Hewlett-Packard Enterprise (HPE) today advanced its edge computing efforts with the launch of the HPE SimpliVity 2600 series, a hyperconverged infrastructure (HCI) platform that the company claims provides two times the performance of previous SimpliVity platforms per rack unit

This offering comes on the heels of a $4 billion commitment HPE made to edge computing that HPE envisions as becoming as significant an IT trend as cloud computing.

The first instance of the SimpliVity 2600 series is aimed at use cases involving virtual desktop infrastructure (VDI). But subsequent iterations will involve deploying this platform across a variety of edge computing uses cases involving, for example, Internet of Things (IoT) applications in the oil and gas or retail industry sectors, says Thomas Goepel, director of product management for Simplivity.

A big part of that effort will involve incorporating the Plexxi software-defined networking (SDN) software that HPE gained via its recent acquisition of Plexxi within the SimpliVity series, says Goepel.

“Plexxi networking will take HCI to the next level," says Goepel.

HPE says the SimpliVity platform, built on high density Apollo 2000 Gen10 servers, is 100 percent software-driven, including functions involving support for remote users and multi-cloud solutions. What makes the SimpliVity different from previous iterations of HCI platforms is that HPE has eliminated the need to rely on field-programmable gate arrays (FPGAs) to run the control plane software for the platform.
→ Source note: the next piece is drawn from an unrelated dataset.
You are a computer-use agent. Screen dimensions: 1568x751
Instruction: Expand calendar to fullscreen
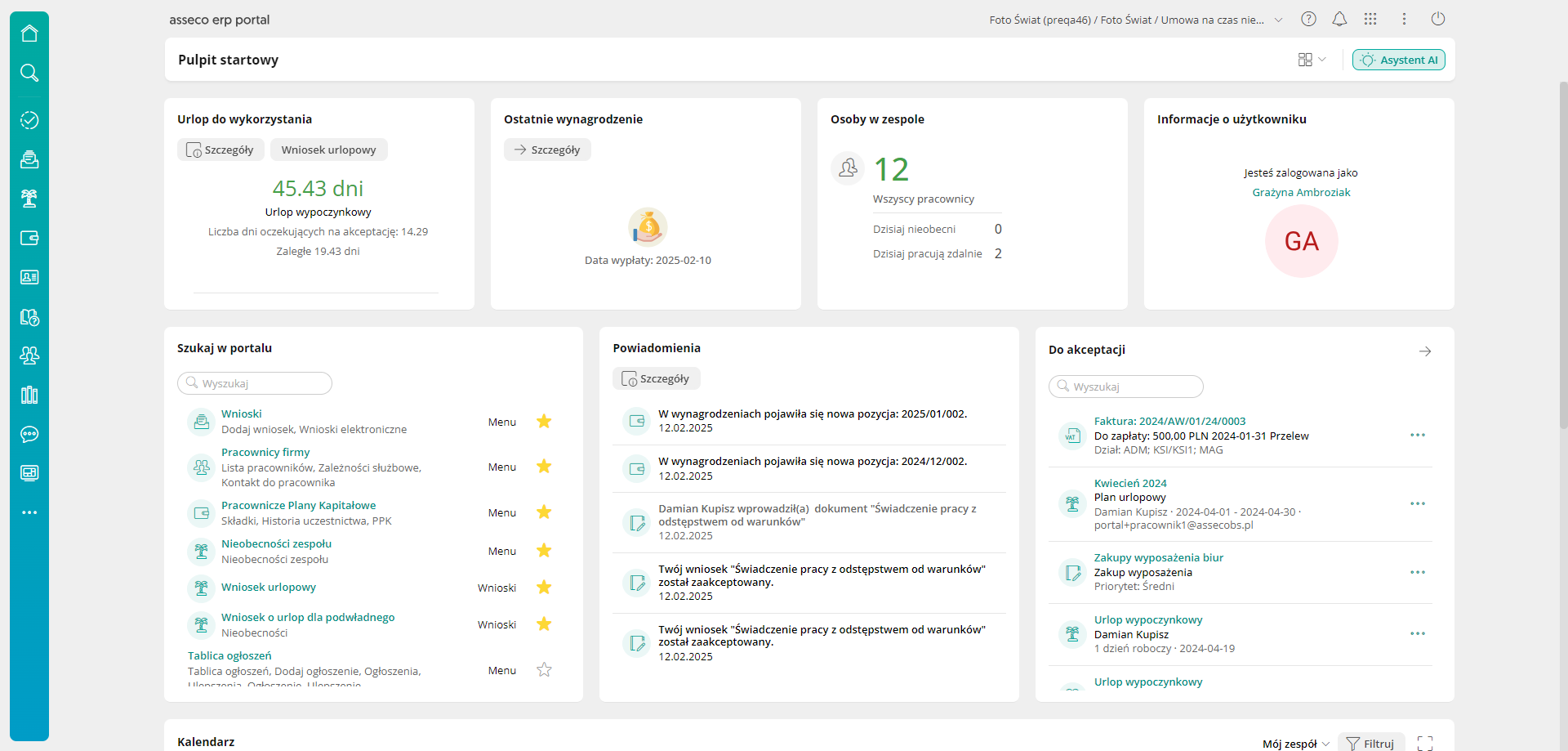(1425, 743)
Those functions now run on the core Intel Xeon processors embedded in the platform that makes scaling out integrated compute, storage, and eventually network services simpler, says Goepel.

HPE is clearly gearing up to battle Nutanix, Cisco, Dell EMC, and other HCI platform rivals by building denser compute platforms that will soon incorporate networking as a core part of an integrate compute and storage platform. HPE SimpliVity platforms can be configured with either VMware vSphere or Microsoft Hyper-V virtual machine software.

It may still take a while for HCI platforms to become dominant across the enterprise. But instances where compute, storage, and networking are managed in isolation from one another will soon be the exception rather than the rule they are today.